I recently learned of the death of my mentor in grad school, Jack Forstman. Jack was such a lovely man, with a big, booming laugh and blue eyes that twinkled like stars when he smiled, which was often. He cared deeply about his students, giving them help and support in any way he could. To my great good fortune, Jack took me under his wing early on, asking me to team-teach a course with him, overseeing my dissertation, and having a great deal of patience with me through a difficult patch in my life. He celebrated my triumphs, mourned my sorrows, sent gifts when my child was born and prayers when my husband died. A scholarly man with a list of credentials as long as my arm and a teaching career that most PhD’s would kill for, and yet what comes to mind first when I think of Jack is always his kindness and his laugh. Truly, a lovely man.
In the years since grad school, Jack and I have sometimes gotten together for coffee and conversation. These easy little chats meant a lot to me, and apparently to Jack as well, as his wife Shirley told me many a time when I saw her around town. “Call him, he so enjoys getting together with you,” she would tell me. “I will, I will,” I always said, but in the last couple of years I never did. My old friend fear, all dressed up here as deep embarrassment, was just too much in the way.

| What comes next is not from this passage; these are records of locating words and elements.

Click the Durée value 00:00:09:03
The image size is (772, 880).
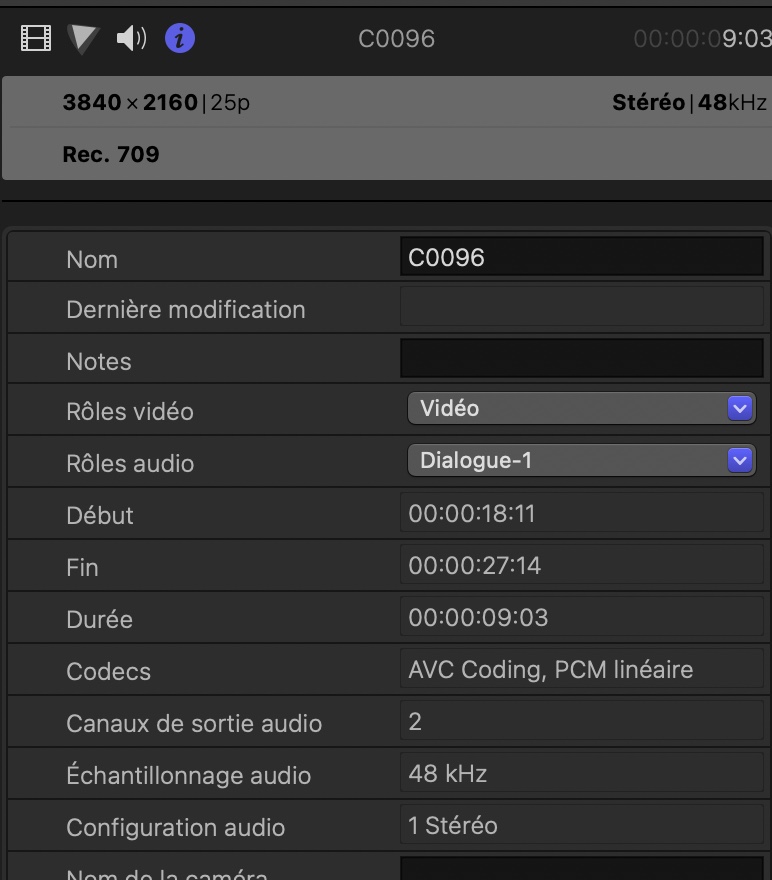click(x=581, y=618)
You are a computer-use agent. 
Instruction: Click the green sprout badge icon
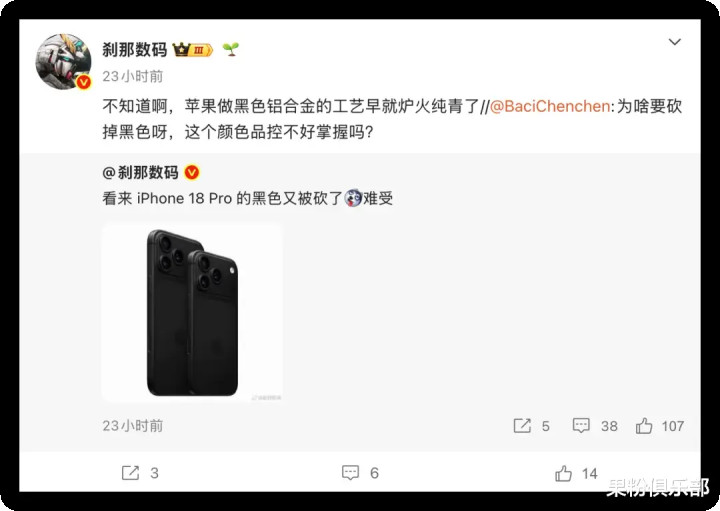click(231, 49)
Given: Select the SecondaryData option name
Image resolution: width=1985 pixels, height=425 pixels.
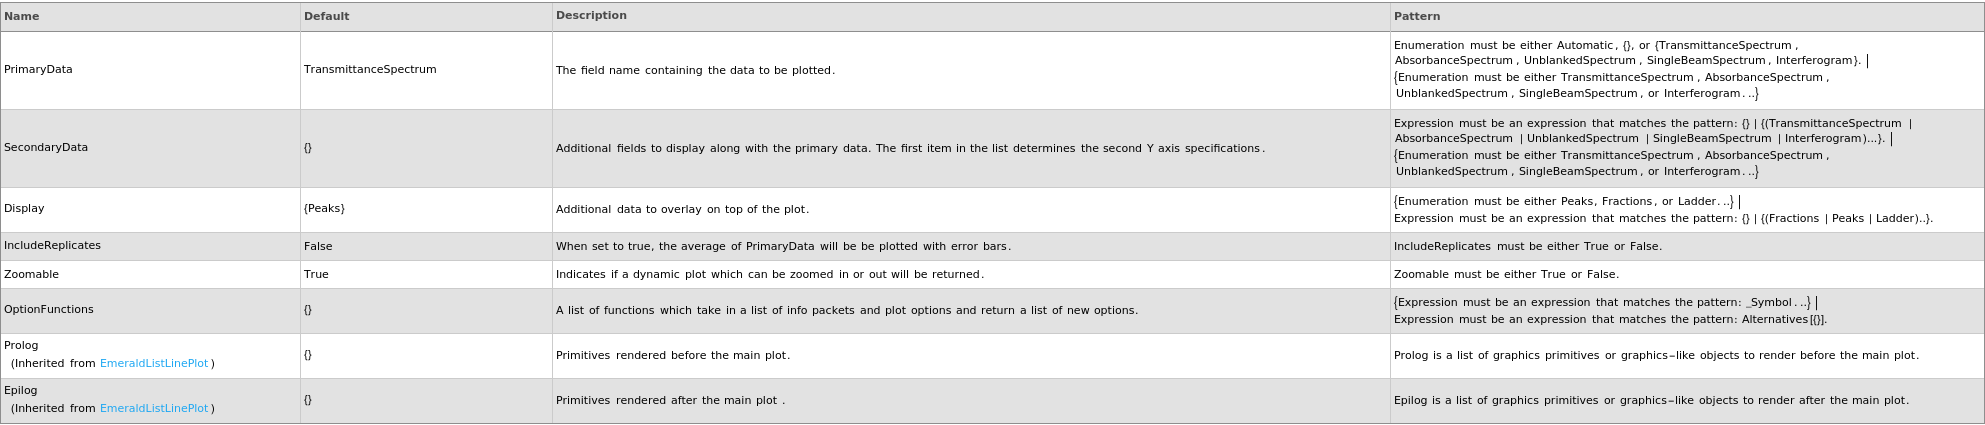Looking at the screenshot, I should [46, 148].
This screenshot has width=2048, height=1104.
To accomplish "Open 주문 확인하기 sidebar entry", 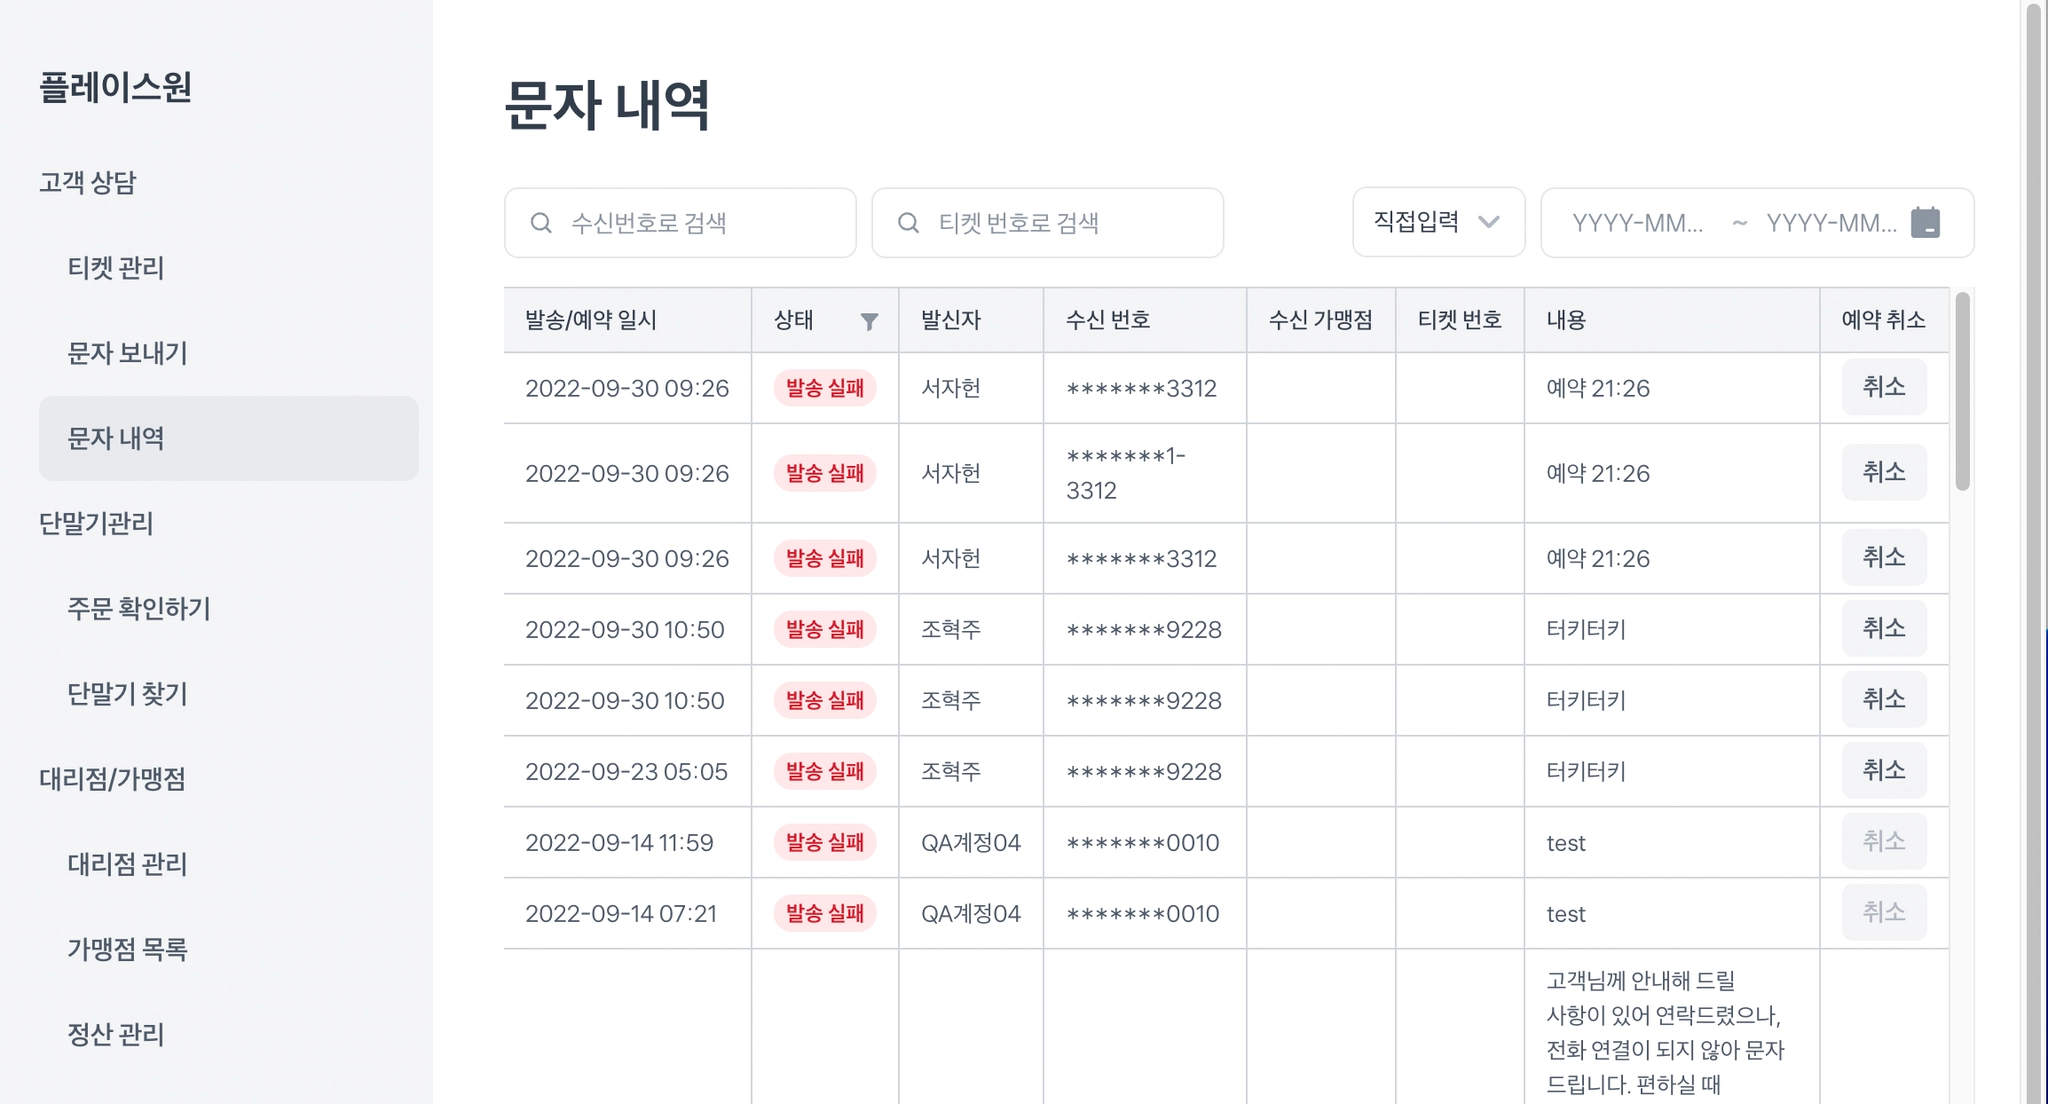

I didn’t recognize it as such, of course; I just had a vague sense that I would call Jack when I had figured a few things out.
My life hasn’t gone the way I thought it would when I was a student of Jack’s, and in recent years it has strayed farther and farther from that path. All of this translated into an embarrassment that I left unexamined, and left unexamined it grew to include the belief that Jack must share it, too.
Let me be clear: I let the embarrassment of my perceived failure get in the way of human connection; I let fear break into a friendship with a man who was dear to me. This, my friends, is sin: letting fear rule over love. There is little that I actually think of as sinful, but this most definitely fits the bill.
Have you ever let an unexamined fear rule you? Have you ever turned away from a human connection because you did not want to face the fear that stood between you and the other person?
I cannot set straight my relationship with Jack any more. But I can look to other relationships to see where I have let unacknowledged fears get in the way of connection, and work to right them.
I thank you, Jack, for this last lesson. I wish I could call you and tell you about it over coffee, but somehow I think you know, anyway. And somewhere those blue eyes are twinkling.
Very moving piece, Cynthia. This has given me much to think about. Thank you.
ReplyDeleteThanks, Megan, I really appreciate that. This one was harder than most because it was surrounded with so many emotions; then again, I suppose that is the point.